More Moore in Alabama: When we last checked on Roy Moore, his mid-November numbers had dropped dramatically in the wake of accusations of inappropriate sexual advances on teenage girls when he was in his 30s -- including one who was 14 at the time. Moore has refused calls to quit the race, and he received a boost during the Thanksgiving break from President Trump, who urged Alabama voters to reject Moore’s Democratic opponent, Doug Jones, saying he would be a “disaster.” Did it help? That’s uncertain. Two new polls released this week had some good news and less-good news for the Republican nominee for U.S. Senate. An Emerson survey shows him with a six-point lead, but that is down four points from the last Emerson poll in early November. But a second survey from JMC Analytics shows Moore with a five-point lead, which is a fairly significant rebound from the pollster’s Nov. 9-11 survey, which had Jones ahead by four. Overall, the former state Supreme Court justice has bounced back to a two-percentage-point lead in the RCP Average, with just 11 days until Alabamans make their choice.
The Kids Are All Right. Or Are They? The upshot of the new survey of millennials from NBC/GenForward can be summed up this way: Young voters – particularly minorities -- generally like Democrats, dislike Republicans, and hate President Trump. But a sizeable majority of young voters (71 percent) say a major third party is needed because Republicans and Democrats do such a poor job of serving the public. Also of note is what different millennial groups think is the most important issue facing America. Among African-Americans, racism (23 percent) leads the list; among Latinos, it’s immigration (20 percent); and for Asian-Americans and whites, it’s health care (16 and 17 percent, respectively).
The Tax Plan Cometh: A new Reuters/Ipsos poll shows that opposition to the GOP tax overhaul making its way through Congress is growing. Forty-nine percent of those aware of the plan opposed it in the November survey, up from 41 percent the previous month. Naturally, the views varied widely by party: 82 percent of Democrats opposed the plan, compared to just 15 percent of Republicans.
The Fight Against ISIS: As the United States military continues to battle it out against the Islamic State in Iraq and Syria, a new Pew Research survey finds that Americans are feeling better about those efforts there than they were just a year ago. Currently, 13 percent of respondents told Pew researchers that the U.S. military campaign against ISIS in Syria and Iraq is going “very well” while another 42 percent say it’s going “fairly well.” In October of 2016, those numbers were just 6 percent and 25 percent, respectively.
Overall, 69 percent of Americans approve of the military campaign, with 25 percent disapproving. That’s a net gain of 15 points versus the public’s approval (62 percent) and disapproval (33 percent) in April of 2016.

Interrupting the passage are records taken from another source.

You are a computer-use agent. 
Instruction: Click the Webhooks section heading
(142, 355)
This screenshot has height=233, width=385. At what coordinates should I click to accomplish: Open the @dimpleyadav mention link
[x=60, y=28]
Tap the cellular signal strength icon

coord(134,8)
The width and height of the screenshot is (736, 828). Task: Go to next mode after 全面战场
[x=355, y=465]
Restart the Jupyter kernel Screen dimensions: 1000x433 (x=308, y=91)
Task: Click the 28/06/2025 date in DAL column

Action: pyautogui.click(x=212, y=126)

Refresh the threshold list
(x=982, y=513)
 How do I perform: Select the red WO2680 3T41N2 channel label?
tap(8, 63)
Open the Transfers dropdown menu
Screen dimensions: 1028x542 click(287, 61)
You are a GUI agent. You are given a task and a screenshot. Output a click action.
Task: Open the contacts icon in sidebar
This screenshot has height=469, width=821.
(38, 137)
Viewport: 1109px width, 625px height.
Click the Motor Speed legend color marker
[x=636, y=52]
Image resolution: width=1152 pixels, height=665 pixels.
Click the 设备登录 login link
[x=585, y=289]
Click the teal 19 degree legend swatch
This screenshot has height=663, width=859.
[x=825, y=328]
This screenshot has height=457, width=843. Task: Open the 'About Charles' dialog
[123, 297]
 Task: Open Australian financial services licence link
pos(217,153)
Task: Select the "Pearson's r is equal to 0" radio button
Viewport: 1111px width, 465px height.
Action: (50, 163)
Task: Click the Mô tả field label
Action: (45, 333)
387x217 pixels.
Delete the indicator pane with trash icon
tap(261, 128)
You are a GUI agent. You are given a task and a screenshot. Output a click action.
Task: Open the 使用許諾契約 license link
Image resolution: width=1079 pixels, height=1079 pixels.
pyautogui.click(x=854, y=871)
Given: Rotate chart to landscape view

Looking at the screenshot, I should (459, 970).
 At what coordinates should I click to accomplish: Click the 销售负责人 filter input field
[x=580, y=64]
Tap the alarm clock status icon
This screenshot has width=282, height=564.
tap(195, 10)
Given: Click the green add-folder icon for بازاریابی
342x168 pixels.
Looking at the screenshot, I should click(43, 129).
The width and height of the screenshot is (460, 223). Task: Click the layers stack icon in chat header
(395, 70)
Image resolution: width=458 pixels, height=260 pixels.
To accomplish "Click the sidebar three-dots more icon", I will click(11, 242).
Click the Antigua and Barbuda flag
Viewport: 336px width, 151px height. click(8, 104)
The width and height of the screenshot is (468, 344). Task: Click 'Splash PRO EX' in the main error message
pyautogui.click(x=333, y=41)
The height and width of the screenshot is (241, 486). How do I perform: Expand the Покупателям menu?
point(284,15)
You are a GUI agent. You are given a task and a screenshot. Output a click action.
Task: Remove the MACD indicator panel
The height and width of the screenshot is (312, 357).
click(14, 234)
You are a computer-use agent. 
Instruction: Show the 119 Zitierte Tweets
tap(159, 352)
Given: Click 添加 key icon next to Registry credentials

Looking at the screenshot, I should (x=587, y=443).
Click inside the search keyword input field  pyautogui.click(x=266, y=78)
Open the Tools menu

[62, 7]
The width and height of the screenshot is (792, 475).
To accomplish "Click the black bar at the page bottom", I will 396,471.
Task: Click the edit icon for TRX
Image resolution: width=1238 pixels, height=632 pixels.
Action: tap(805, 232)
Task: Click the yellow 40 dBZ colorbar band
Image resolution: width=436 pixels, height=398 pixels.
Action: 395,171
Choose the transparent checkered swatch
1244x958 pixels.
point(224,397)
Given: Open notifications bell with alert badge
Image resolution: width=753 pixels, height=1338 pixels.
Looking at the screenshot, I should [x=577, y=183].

The Never-Ending Obamacare Fight: Gallup’s annual health and health-care survey released this week shows that approval for the Affordable Care Act stands at 50 percent, which is down from its record high of 55 percent last year. But this is still well above other ratings dating back to 2012. Not surprisingly, Democrats who approve of the law are more inclined than they’ve been to keep it as is, while Republicans remain overwhelmingly opposed to the ACA -- seven in 10 want to see it repealed and replaced.